I don't usually write much about politics (I think) - but sometimes it's hard to completely ignore it. Especially when it's probably making the headlines in world-wide news anyway...
Like today, when Sweden elected its first female Prime Minister ever in the morning, but she had to hand in her resignation the same afternoon.
Some of you might vaguely recall that we had a bit of a political crisis in Sweden back in the summer as well, caused by a no-confidence vote against our prime minister, Stefan Löfven. I wrote a little bit about that too, in a July post I called Rose Gardens and Politics. (This time of year, I'm more inclined to use images of frost and thaw, which is what the weather has offered this week).
Löfven survived the summer crisis, and was reinstated as PM. However, in the autumn he decided to retire as party leader for the Social Democrats (and thereby also as PM) and let someone else take over before next year's elections. At the Social Democrats' party congress, our Minister of Finance since 7 years, Magdalena Andersson, was elected his successor as party leader. According to standard procedure, to also replace him as Prime Minister, that had to also be passed through the Parliament, though.
After the previous election three years ago (also followed by weeks of chaos) we ended up a minority government consisting of the Social Democrats + the Green Party, with background support by the Center Party and the Liberals (and, somewhat taken for granted, also the Left). After the summer crisis (partly caused by the Left getting tired of being taken for granted), the Liberals dropped out of the cooperation, and after that, the government has been juggling separate negotiations with the Left and Center parties (separate, because the Center party refuses to negotiate with the Left).
This morning, however, the vote in the Parliament was successful for Magdalena Andersson, and she was elected (by one vote) our first female Prime Minister, after the Center as well as the Left decided to "tolerate" her as PM.
Nothing lasts long these days, though... The same afternoon, the Parliament also had to vote about next year's budget.
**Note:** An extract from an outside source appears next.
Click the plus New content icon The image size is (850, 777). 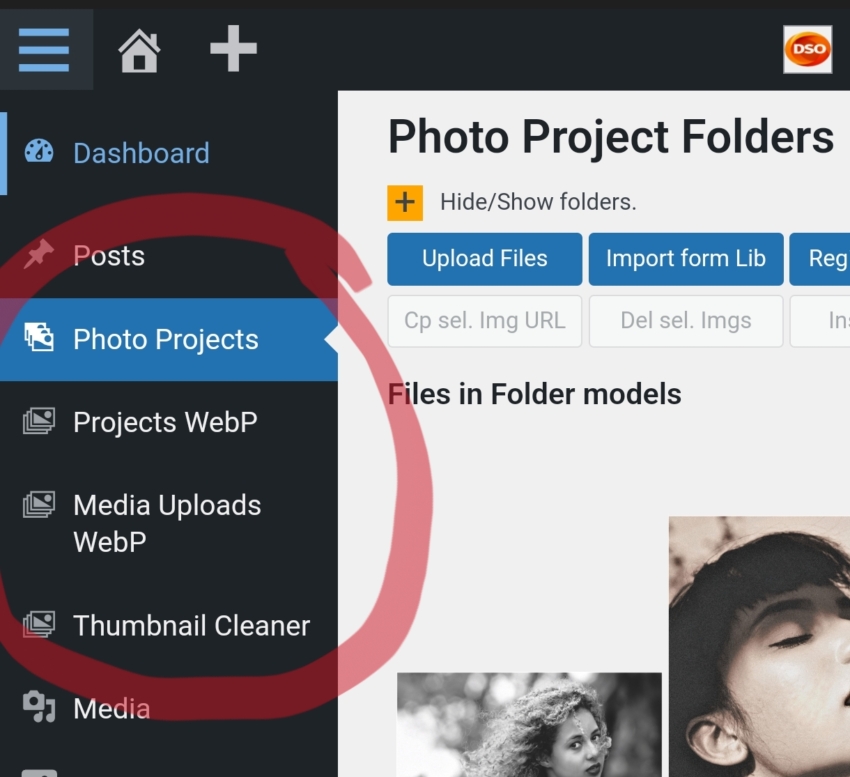coord(233,49)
This turned things upside down once more, because here the Center decided to vote against the government's budget, and for the alternative produced by the four "right-wing" parties (including the far-right Sweden Democrats, with whom the Center has previously always refused to cooperate or negotiate in any way).
The newly elected PM declared herself prepared to deal with the adjusted budget, for the short period of time left until the next election (next autumn).
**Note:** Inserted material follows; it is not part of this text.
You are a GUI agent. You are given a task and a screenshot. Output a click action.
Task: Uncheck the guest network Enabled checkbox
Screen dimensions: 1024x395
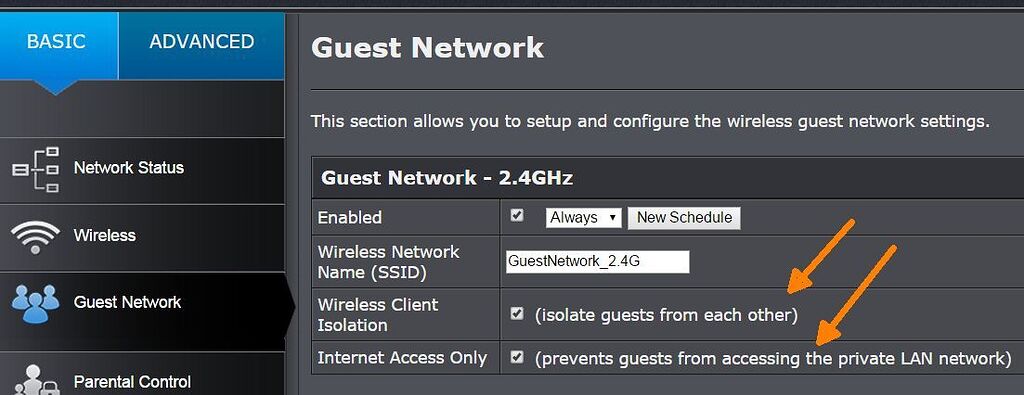517,215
However, the Green Party then suddenly decided that they could not deal with the changed budget... and announced that although they'll still tolerate Magdalena Andersson as PM, they will no longer be part of the government.
With one of the parties leaving the government, the procedure of electing PM (now for a one-party minority government) will have to be repeated. So our first female PM had to hand in her resignation only a few hours after having been elected (and before having been officially instated, a ceremony that was planned for Friday this week). She's declared herself willing to give the procedure another go, though - hoping that the votes in her favour will still be the same as today. (The result still hangs on one single vote, though - and considering all the turmoil today, who knows...)
Writing this, I don't know yet when the second voting in the Parliament will take place.
Meanwhile... Stefan Löfven is still acting PM in the transitional government, and will have to wait a while yet to retire.
(Do I have an opinion about it all? Sort of. I hope M.A. gets the chance again, partly because there seems to be no real alternative at the moment, and partly because so far, she also seems able to keep her cool in chaos.)